* Start Dataset records *

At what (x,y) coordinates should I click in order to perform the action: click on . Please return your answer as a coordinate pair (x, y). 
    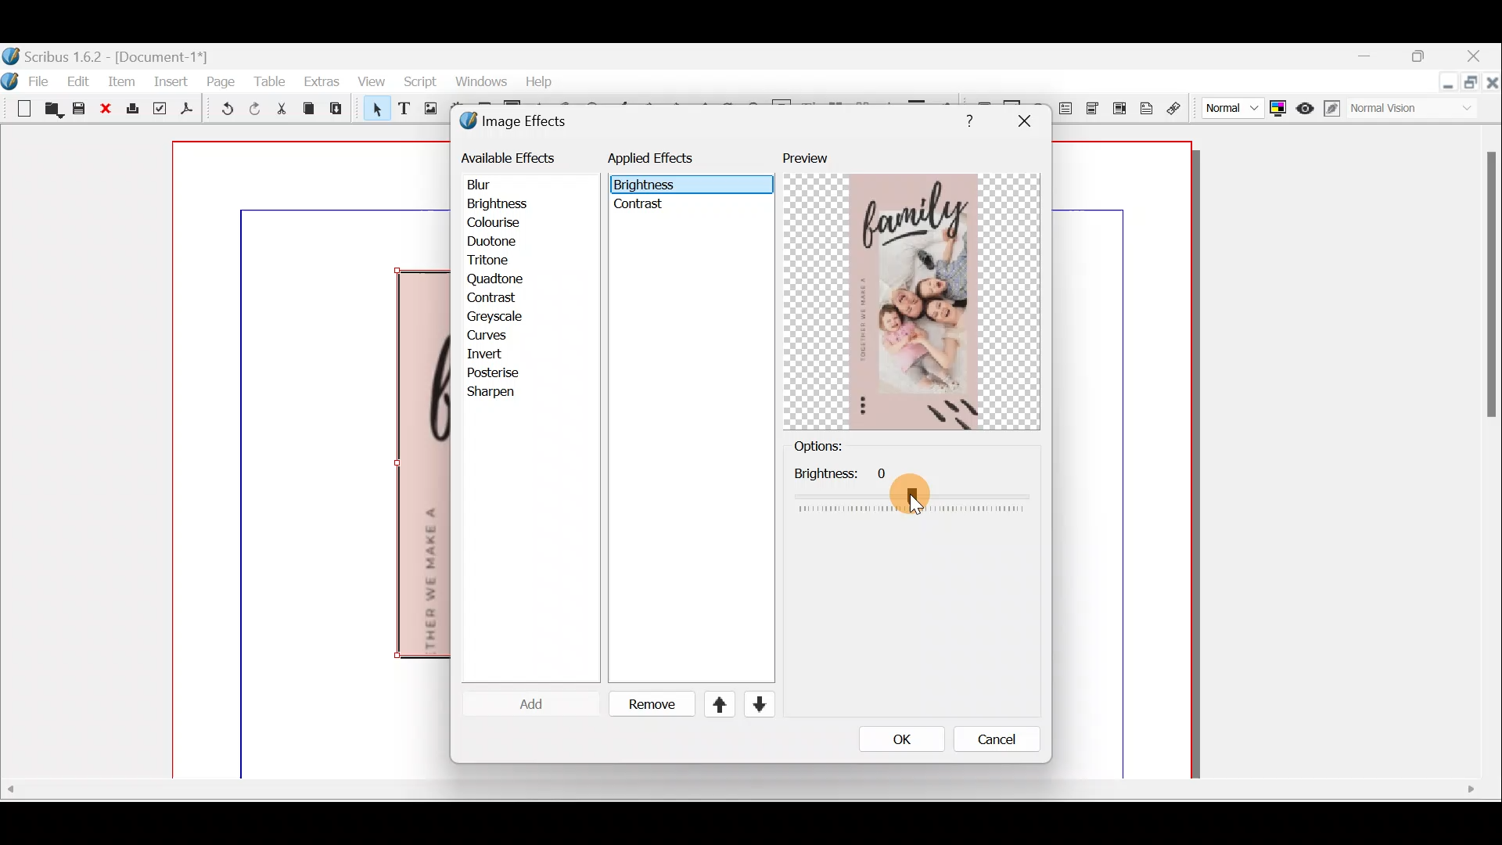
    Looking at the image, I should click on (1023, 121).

* End Dataset records *
* Start Dataset records *

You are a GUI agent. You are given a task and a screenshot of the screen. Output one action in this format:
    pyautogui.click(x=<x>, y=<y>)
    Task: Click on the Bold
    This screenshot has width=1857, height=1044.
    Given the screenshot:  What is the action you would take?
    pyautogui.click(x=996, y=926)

* End Dataset records *

Task instructions
Copy out the listing word for word, starting with the line that contains "At what (x,y)" and going on through the line that contains "Looking at the", and leave the picture out of your copy.

The response
At what (x,y) coordinates should I click in order to perform the action: click on . Please return your answer as a coordinate pair (x, y). 
    Looking at the image, I should click on (1023, 121).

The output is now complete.